:: Description of the task ::
I'd like the entries that follow repeated exactly, with the pictures left out.

:: Provided records ::
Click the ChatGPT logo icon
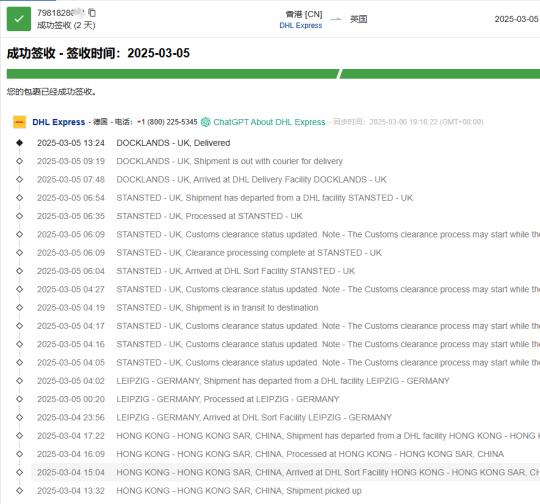The width and height of the screenshot is (540, 504). coord(206,122)
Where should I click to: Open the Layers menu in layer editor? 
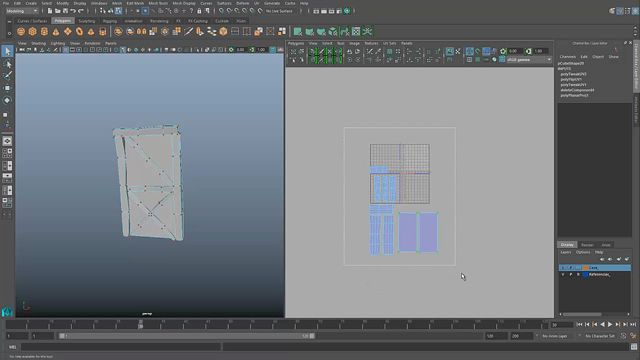[566, 252]
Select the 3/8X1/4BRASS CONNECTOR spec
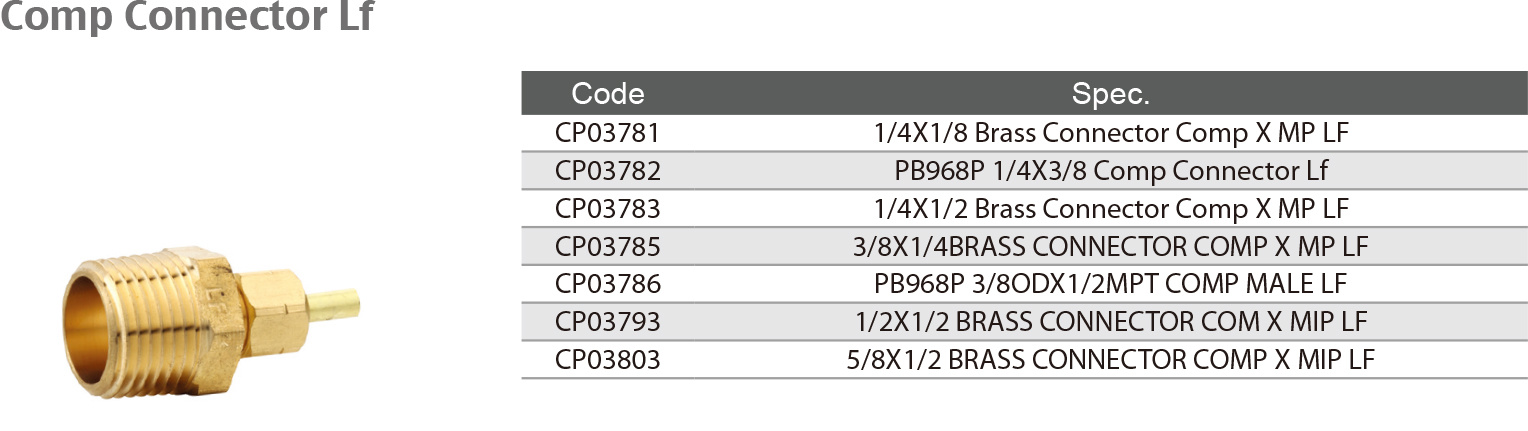The height and width of the screenshot is (431, 1528). point(1111,246)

:: Response to the task ::
Click the ChatGPT logo icon
The width and height of the screenshot is (540, 504). coord(206,122)
Where should I click to: Open the Layers menu in layer editor? 
[566, 252]
Select the 3/8X1/4BRASS CONNECTOR spec
The height and width of the screenshot is (431, 1528). point(1111,246)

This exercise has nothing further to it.